▶ Your objective
Where a line of the data holds the word "accomplish", copy that line.

▶ Recorded information
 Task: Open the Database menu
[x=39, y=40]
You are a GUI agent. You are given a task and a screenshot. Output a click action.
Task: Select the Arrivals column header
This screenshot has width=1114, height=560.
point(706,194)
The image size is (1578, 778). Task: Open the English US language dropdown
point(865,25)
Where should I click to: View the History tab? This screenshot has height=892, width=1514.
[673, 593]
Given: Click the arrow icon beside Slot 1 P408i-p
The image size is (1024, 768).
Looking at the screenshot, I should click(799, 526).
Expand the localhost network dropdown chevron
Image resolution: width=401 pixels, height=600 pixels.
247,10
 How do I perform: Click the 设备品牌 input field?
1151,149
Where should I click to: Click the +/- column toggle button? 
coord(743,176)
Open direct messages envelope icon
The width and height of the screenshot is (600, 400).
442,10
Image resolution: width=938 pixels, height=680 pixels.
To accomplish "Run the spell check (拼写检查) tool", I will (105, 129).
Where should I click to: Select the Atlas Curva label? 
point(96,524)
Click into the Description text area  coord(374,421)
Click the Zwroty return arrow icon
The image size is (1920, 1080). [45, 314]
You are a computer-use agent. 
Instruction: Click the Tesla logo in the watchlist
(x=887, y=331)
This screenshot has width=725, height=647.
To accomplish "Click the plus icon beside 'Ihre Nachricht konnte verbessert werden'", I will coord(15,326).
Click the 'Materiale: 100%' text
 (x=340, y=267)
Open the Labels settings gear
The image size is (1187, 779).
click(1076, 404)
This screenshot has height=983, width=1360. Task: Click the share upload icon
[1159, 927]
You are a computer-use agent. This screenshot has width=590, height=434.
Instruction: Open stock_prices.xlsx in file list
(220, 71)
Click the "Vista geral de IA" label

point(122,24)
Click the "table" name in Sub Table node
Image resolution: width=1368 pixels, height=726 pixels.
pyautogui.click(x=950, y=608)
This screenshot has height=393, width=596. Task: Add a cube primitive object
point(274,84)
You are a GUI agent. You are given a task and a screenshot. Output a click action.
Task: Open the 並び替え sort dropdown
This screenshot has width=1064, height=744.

▶ Solution
To accomplish "Run the spell check (拼写检查) tool", I will (105, 129).
To accomplish "Click the plus icon beside 'Ihre Nachricht konnte verbessert werden'", I will coord(15,326).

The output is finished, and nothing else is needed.